Instructions for the task:
Go through the listing below and list every line with "value".

[Data for this task — start]

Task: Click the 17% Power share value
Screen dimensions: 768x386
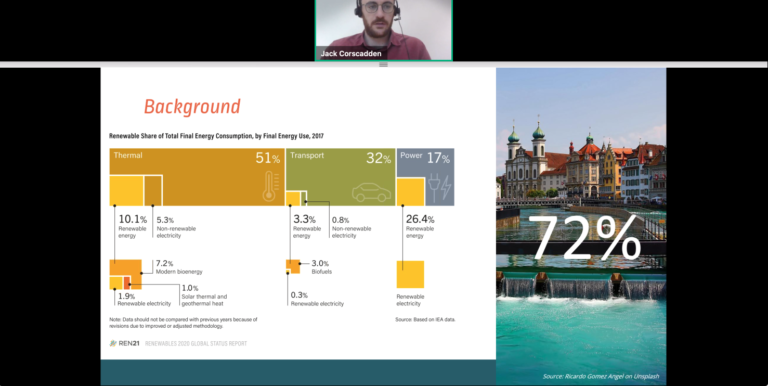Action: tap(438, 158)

[Data for this task — finish]
[Data for this task — start]

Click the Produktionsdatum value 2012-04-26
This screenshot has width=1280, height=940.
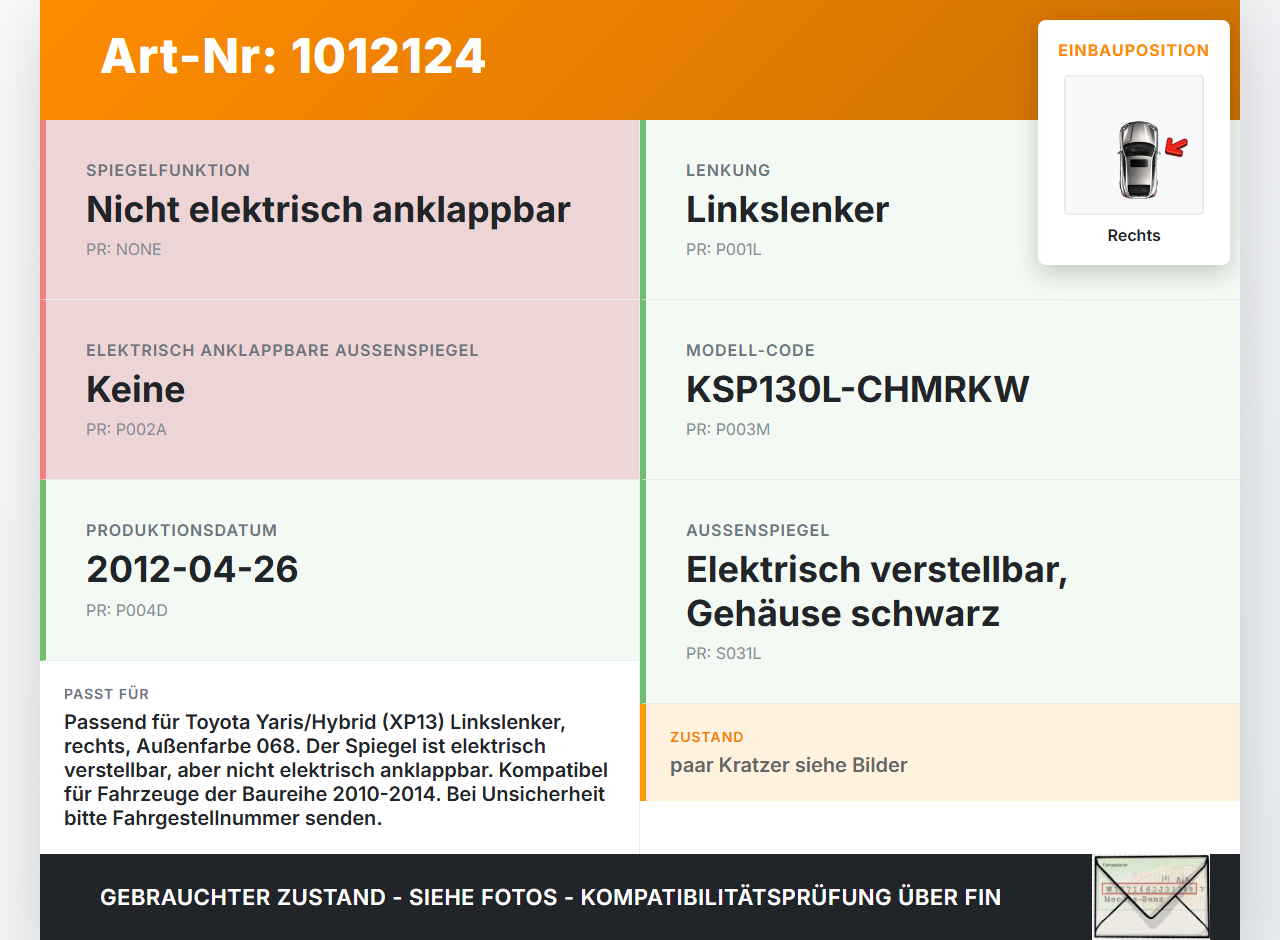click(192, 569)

[Data for this task — finish]
[Data for this task — start]

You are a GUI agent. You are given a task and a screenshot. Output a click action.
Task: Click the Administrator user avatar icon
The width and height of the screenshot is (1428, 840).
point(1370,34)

[Data for this task — finish]

Output for this exercise:
Task: Click the 17% Power share value
Click the Produktionsdatum value 2012-04-26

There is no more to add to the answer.